And it was spring-time; these prisoners of frost were beautifully
sensitive. They, too, with the lake and the aspens and the earth, the
seeds and the beasts, had suffered the season of interment. In such
fashion Nature makes possible the fresh undertakings of last summer's
reckless prodigals; she drives them into her mock tomb and freezes
their hearts--it is a little rest of death--so that they wake like
turbulent bacchantes drunk with sleep and with forgetfulness. Love,
spring says, is an eternal fact, welcome its new manifestations.
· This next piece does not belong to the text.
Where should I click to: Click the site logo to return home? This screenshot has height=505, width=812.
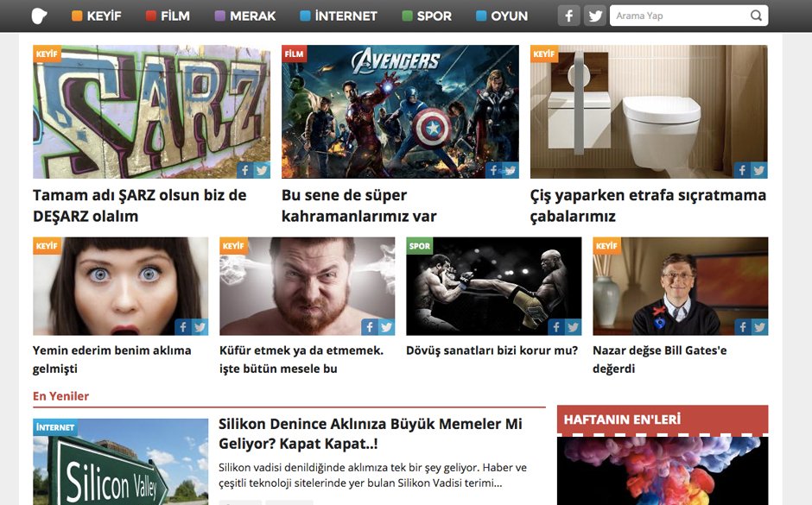pos(38,15)
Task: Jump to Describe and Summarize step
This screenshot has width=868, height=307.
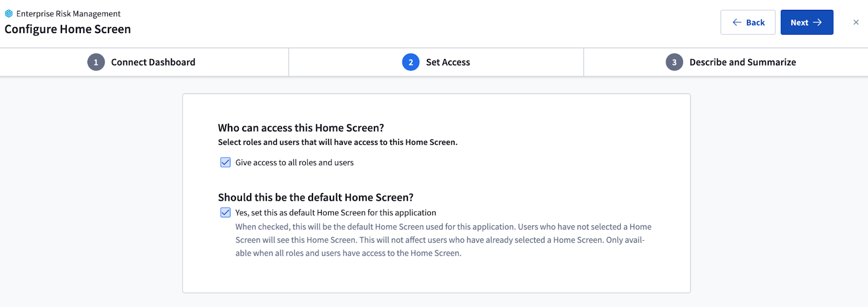Action: pos(726,62)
Remating bluebirds built their nests near Joan's window; they were not
troubled by sad recollections of last year's nests nor the young birds
that flew away. It was another life, a resurrection. If they remembered
at all, they remembered only the impulses of pleasure; they had
somewhere before learned how to love, how to build; the past summers
had given practice to their singing little throats and to their rapid
wings. No ghosts forbade happiness and no God--man-voiced--saying,
because he knew the ugly human aftermaths, hard sayings of "Be ye
perfect."
What counsel was theirs for Joan and what had her human mentor taught
her? He had taught her in one form or another the beauty of passion and
its eternal sinlessness, for that was his sincere belief. By music he
had taught her, by musical speech, by the preaching of heathen sage and
the wit of modern arguers. He had given her all the moral schooling she
had ever had and its golden rule was, "Be ye beautiful and generous."
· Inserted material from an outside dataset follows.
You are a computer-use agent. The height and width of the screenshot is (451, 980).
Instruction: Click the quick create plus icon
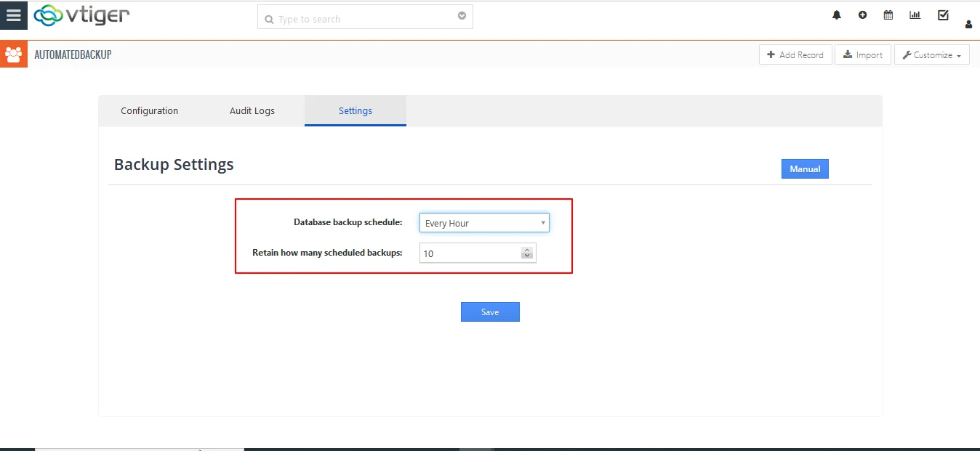tap(862, 15)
Joan was both beautiful and made for giving, "free-hearted" as she
might herself have said, Friday's child as the old rhyme has it,--and
to cry out to her with love, saying, "I want you, Joan," was just,
sooner or later, to see her turn and bend her head and hold out her
arms. Prosper had the reward of patience; his wild leopardess was tamed
to his hand and her sweetness made him tender and very merciful.